§ **Data extracts**
-*-*-

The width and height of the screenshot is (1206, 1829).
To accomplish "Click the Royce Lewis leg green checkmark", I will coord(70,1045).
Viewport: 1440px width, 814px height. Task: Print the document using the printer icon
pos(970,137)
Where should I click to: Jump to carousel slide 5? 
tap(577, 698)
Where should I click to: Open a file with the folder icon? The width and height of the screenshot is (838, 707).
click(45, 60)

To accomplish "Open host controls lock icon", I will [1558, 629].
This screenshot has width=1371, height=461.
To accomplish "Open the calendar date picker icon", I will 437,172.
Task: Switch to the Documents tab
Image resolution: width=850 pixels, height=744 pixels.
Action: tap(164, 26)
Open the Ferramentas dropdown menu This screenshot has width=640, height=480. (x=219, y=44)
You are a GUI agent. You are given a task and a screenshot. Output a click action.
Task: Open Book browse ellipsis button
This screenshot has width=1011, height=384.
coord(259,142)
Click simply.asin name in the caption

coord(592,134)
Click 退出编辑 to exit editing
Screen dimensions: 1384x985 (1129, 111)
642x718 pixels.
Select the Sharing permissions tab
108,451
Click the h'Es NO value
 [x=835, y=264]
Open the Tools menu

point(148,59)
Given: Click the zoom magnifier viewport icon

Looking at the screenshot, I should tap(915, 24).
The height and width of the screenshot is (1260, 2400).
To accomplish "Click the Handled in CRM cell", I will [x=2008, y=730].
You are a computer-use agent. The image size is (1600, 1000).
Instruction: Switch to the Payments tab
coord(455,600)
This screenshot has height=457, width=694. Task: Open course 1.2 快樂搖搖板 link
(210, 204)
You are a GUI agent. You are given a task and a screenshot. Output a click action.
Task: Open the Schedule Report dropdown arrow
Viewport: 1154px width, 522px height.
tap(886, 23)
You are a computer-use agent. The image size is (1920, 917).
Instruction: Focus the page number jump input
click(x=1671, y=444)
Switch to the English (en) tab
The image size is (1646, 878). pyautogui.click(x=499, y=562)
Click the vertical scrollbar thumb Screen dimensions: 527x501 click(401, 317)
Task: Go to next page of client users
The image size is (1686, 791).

-*-*-

§ **What is being asked**
Nothing in the records may be dropped; reproduce them exactly.

§ **Finished task**
The width and height of the screenshot is (1206, 1829).
To accomplish "Click the Royce Lewis leg green checkmark", I will coord(70,1045).
Viewport: 1440px width, 814px height. Task: Print the document using the printer icon
pos(970,137)
Where should I click to: Jump to carousel slide 5? 
tap(577, 698)
Where should I click to: Open a file with the folder icon? The width and height of the screenshot is (838, 707).
click(45, 60)

To accomplish "Open host controls lock icon", I will [1558, 629].
This screenshot has width=1371, height=461.
To accomplish "Open the calendar date picker icon", I will 437,172.
Task: Switch to the Documents tab
Image resolution: width=850 pixels, height=744 pixels.
Action: tap(164, 26)
Open the Ferramentas dropdown menu This screenshot has width=640, height=480. (x=219, y=44)
You are a GUI agent. You are given a task and a screenshot. Output a click action.
Task: Open Book browse ellipsis button
This screenshot has width=1011, height=384.
coord(259,142)
Click simply.asin name in the caption

coord(592,134)
Click 退出编辑 to exit editing
Screen dimensions: 1384x985 (1129, 111)
642x718 pixels.
Select the Sharing permissions tab
108,451
Click the h'Es NO value
 [x=835, y=264]
Open the Tools menu

point(148,59)
Given: Click the zoom magnifier viewport icon

Looking at the screenshot, I should tap(915, 24).
The height and width of the screenshot is (1260, 2400).
To accomplish "Click the Handled in CRM cell", I will [x=2008, y=730].
You are a computer-use agent. The image size is (1600, 1000).
Instruction: Switch to the Payments tab
coord(455,600)
This screenshot has height=457, width=694. Task: Open course 1.2 快樂搖搖板 link
(210, 204)
You are a GUI agent. You are given a task and a screenshot. Output a click action.
Task: Open the Schedule Report dropdown arrow
Viewport: 1154px width, 522px height.
tap(886, 23)
You are a computer-use agent. The image size is (1920, 917).
Instruction: Focus the page number jump input
click(x=1671, y=444)
Switch to the English (en) tab
The image size is (1646, 878). pyautogui.click(x=499, y=562)
Click the vertical scrollbar thumb Screen dimensions: 527x501 click(401, 317)
Task: Go to next page of client users
The image size is (1686, 791).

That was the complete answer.